◆ **Your instructions**: Copy every line from the one that holds "Viewport: 826px width, 878px height." to the end of the records below, exactly and with nothing else, but without any pictures.

Dataset entries
-------
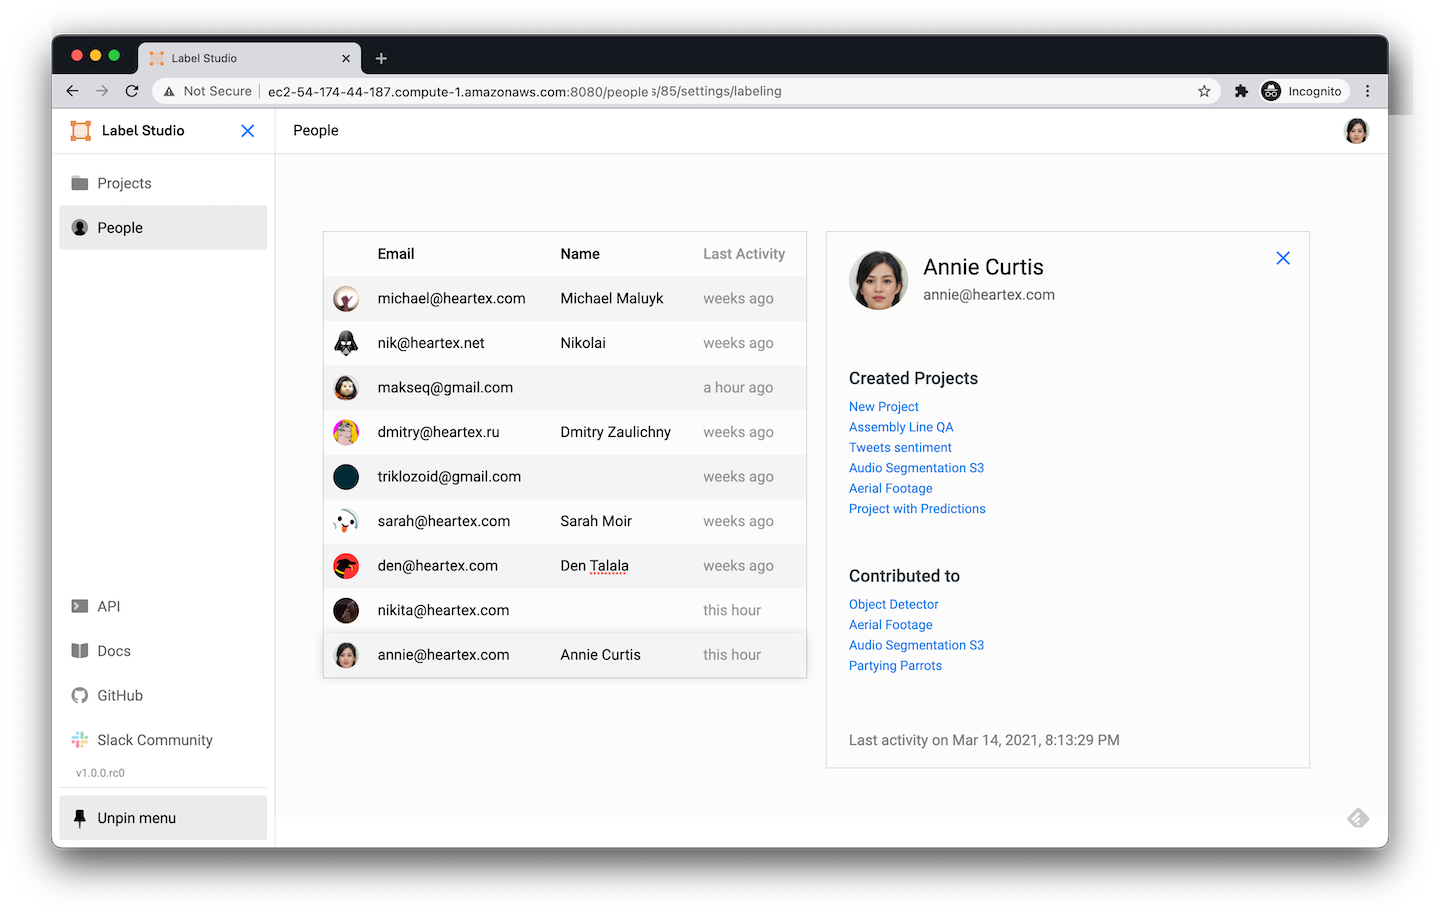
Task: Open a new browser tab
Action: pyautogui.click(x=381, y=58)
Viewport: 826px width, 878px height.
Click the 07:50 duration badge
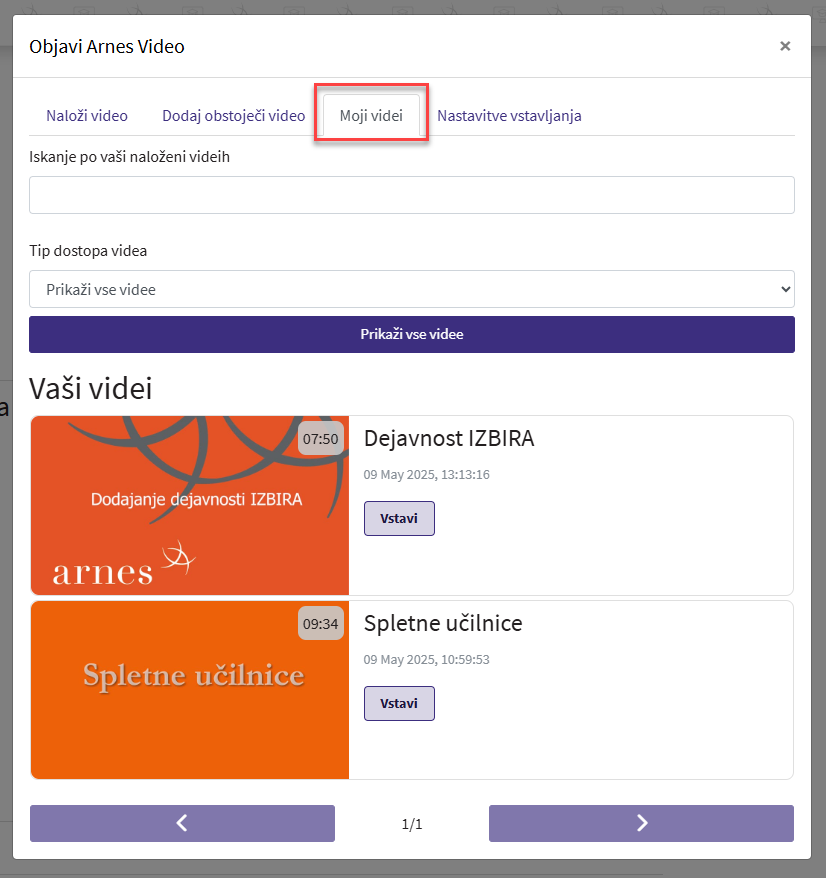(321, 438)
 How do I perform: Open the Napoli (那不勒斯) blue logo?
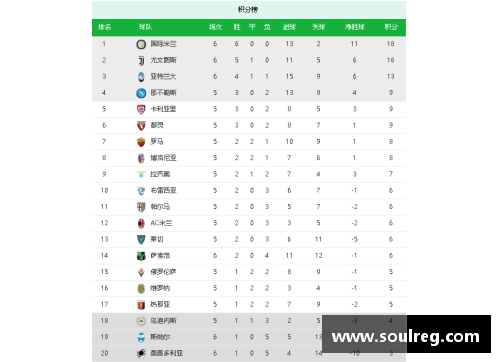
-------
◆ **Answer to this task**:
Viewport: 826px width, 878px height.
Click the 07:50 duration badge
(321, 438)
 How do I perform: Open the Napoli (那不勒斯) blue logo?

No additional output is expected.